The big irony is Mistry’s small stake in Tata Sons

It’s over, but not much. The Supreme Court of India (SC) on Friday upheld Tata Sons’ decision to remove Cyrus Mistry as its executive chairman in 2016 and then transform itself into a private company. The Supreme Court has quashed orders issued by the National Company Law Appellate Tribunal in 2019 seeking the reappointment of Mistry as Tata Sons chief. Two-thirds are owned by various Tata trusts and 18.4% by Mistry’s Shapoorji Pallonji (SP) group. Since Mistry was hired as a professional manager rather than a share-owner, he too could be fired from that role and the allegations that the minority shareholder was treated unfairly could not be sustained. The obscure aspect of this case is the validity of the clamp on SP shares held long ago by the Tata Sons Articles of Association (AoA). Our judiciary found no reason to intervene and refused to go into the details of the split, leaving Tata and SP to resolve the question of how to cancel their equity tangle and go their separate ways.

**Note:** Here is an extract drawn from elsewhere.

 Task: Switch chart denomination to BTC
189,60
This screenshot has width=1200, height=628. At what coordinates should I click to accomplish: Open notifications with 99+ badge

The presence of the AoA clutch led Tata to try to prevent SP from mortgaging any of its shares of Tata Sons last year after mortgaging half of its stake, meaning the chips were stacked in favor of the majority owner. SP is not only built for cash, it has less wiggle room: it can only resell its stake to Tata or a company approved by it. While the SP may not explicitly deny the possibility of the SP using its shares as collateral for credit, which could lead to a transfer of ownership, perhaps Tata could enforce AoA’s acceptance rule to deter the SP. However, there may be an irony in counting Mistry. Established on the code of ethics, Tata’s brand values ​​call for a divorce agreement that is seen as publicly justified. It depends to some extent on the financial value of that brand. As noted by SC, “The value of SP Group’s shares is based on the value of Tata Sons’ stake in listed equities, unlisted equities, fixed assets, etc., and also on the funds raised by the SP Group on the security pledge. These shares. “The discrepancy in the estimates that SP’s stake is worth going forward. Last year, the SP Group valued its stake in an unlisted company 1.75 trillion, Tata insiders pushed exaggeratedly. The value of Tata Sons pieces of listed group companies can be easily obtained from the market prices. Price tags for its close businesses can also be crunched by a formula for the current value of future cash flows accepted by both parties. It sees other assets, hairs fall apart and split. Of these, the Tata brand can prove to be the most tied.

UK-based brand finance, which uses the template for a brand owner to pay for its rent if it does not actually pay its rent, has pegged Tata’s value as a brand at 20 billion. But this does not require the SP to qualify for the 18.4% slice. The brand is also inseparable and its use is under the executive control of Tata Sons, which collects royalties on group companies and has its own calculus of its value. Exactly what part of the SP can claim.